§ DATA TO PROCESS:
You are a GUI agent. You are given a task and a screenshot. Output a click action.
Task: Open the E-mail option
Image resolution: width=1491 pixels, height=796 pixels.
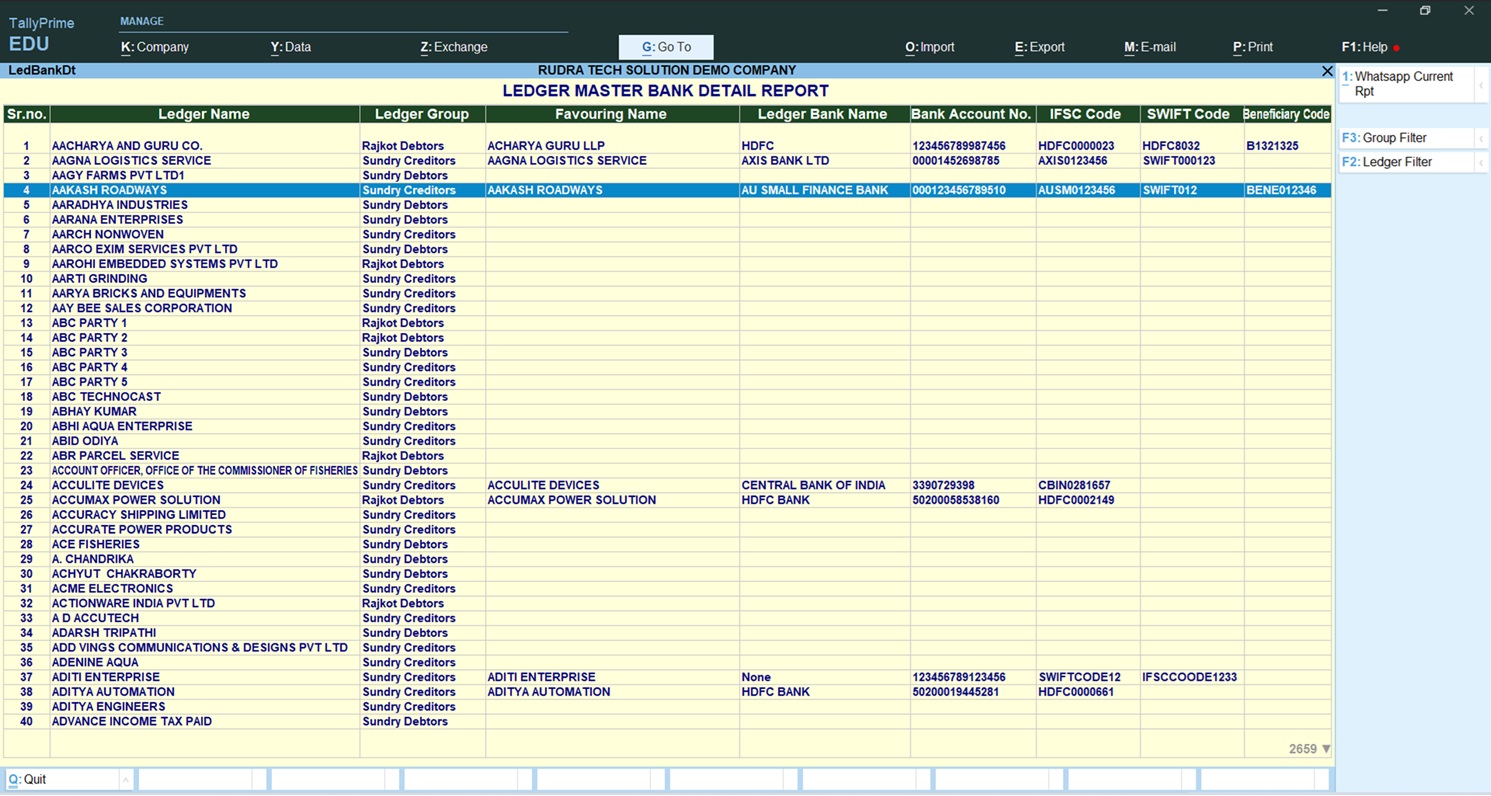pos(1150,47)
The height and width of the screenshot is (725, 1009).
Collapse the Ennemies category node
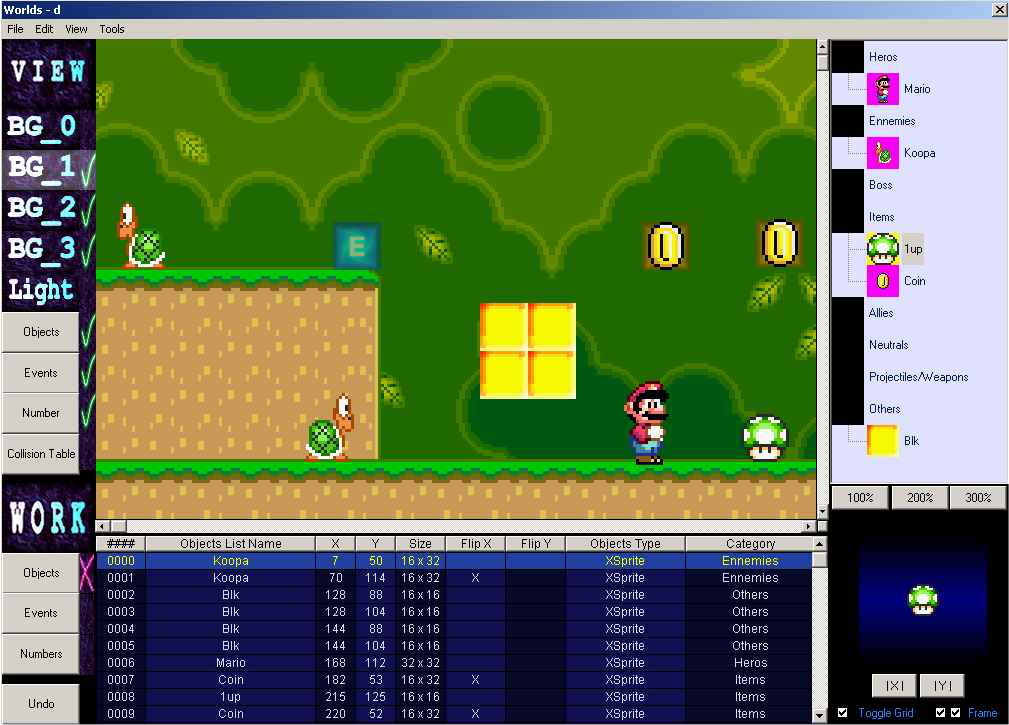coord(848,121)
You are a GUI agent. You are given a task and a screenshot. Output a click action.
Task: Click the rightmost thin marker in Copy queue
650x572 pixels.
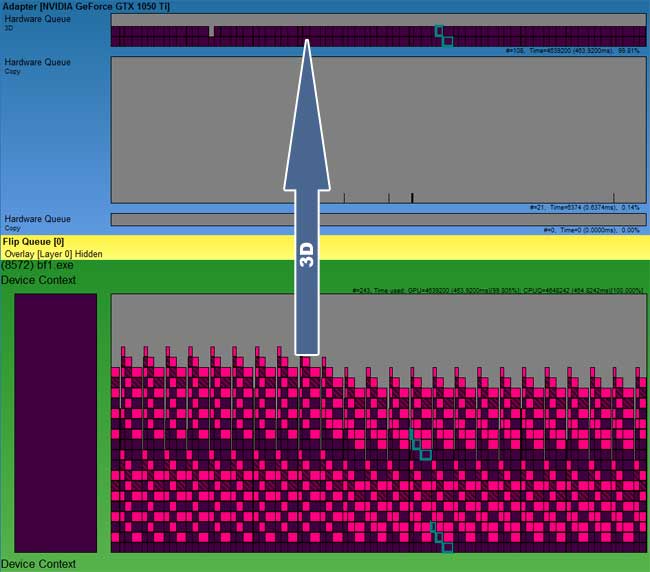tap(614, 198)

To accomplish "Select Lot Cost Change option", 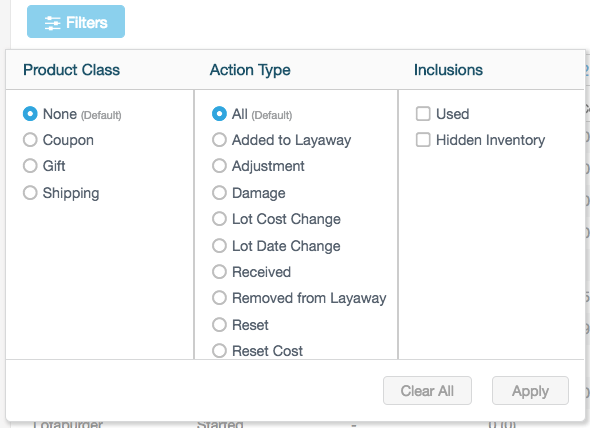I will (x=219, y=219).
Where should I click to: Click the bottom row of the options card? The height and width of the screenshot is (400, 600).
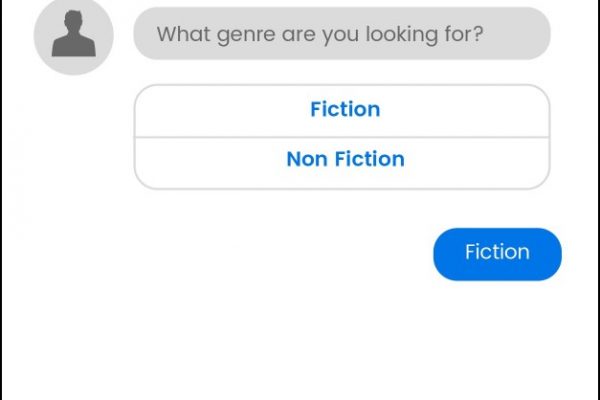coord(342,163)
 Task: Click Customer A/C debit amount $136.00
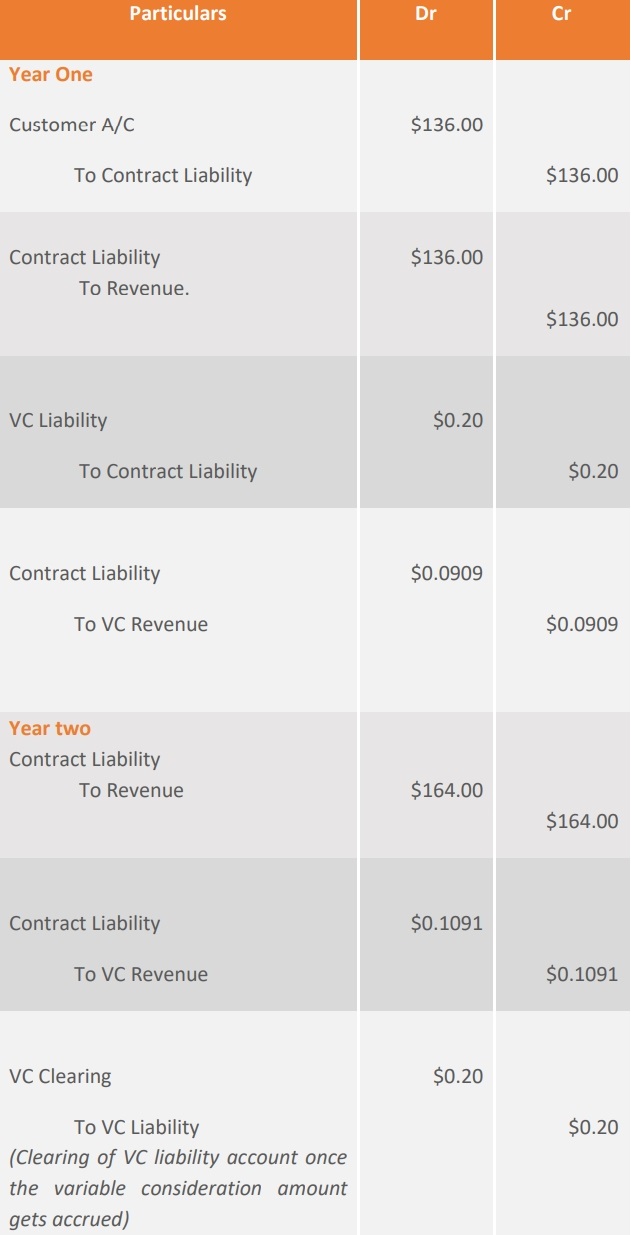tap(446, 125)
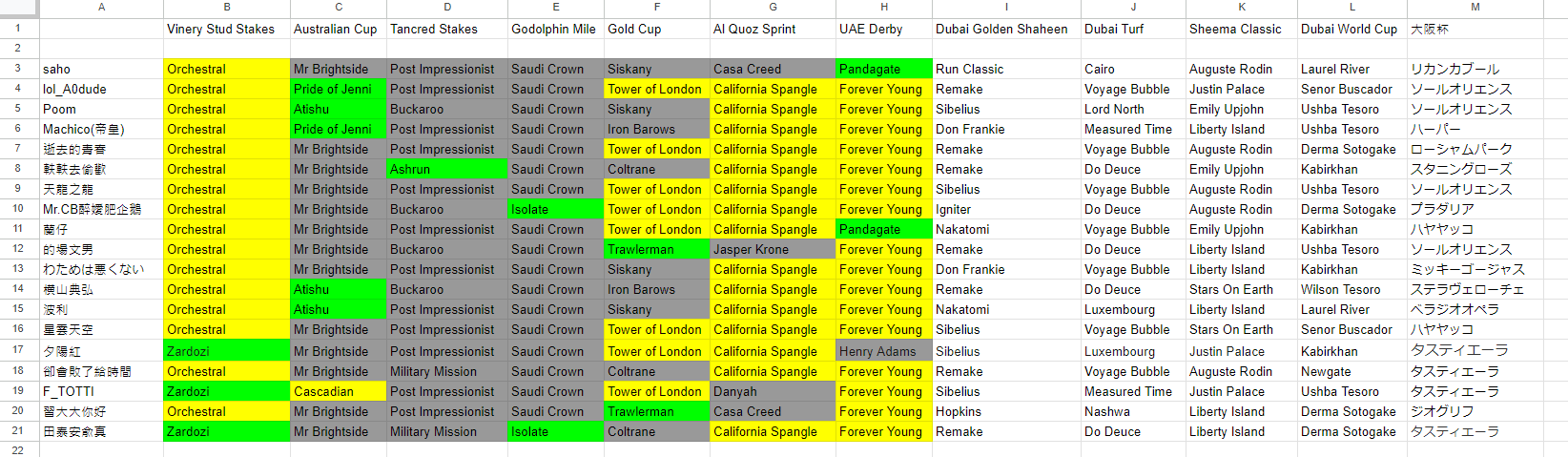Viewport: 1568px width, 457px height.
Task: Select the Lord North cell
Action: 1133,109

§ DIRECTIONS FOR THIS TASK: Omit every picture, and please return the entries exactly from the first line through the line with "Task: Click the", both included.

§ WORKED SOLUTION:
You are a GUI agent. You are given a task and a screenshot. Output a click action.
Task: Open the E-mail option
Image resolution: width=1491 pixels, height=796 pixels.
pos(1150,47)
The height and width of the screenshot is (725, 1009).
Collapse the Ennemies category node
coord(848,121)
You are a GUI agent. You are given a task and a screenshot. Output a click action.
Task: Click the rightmost thin marker in Copy queue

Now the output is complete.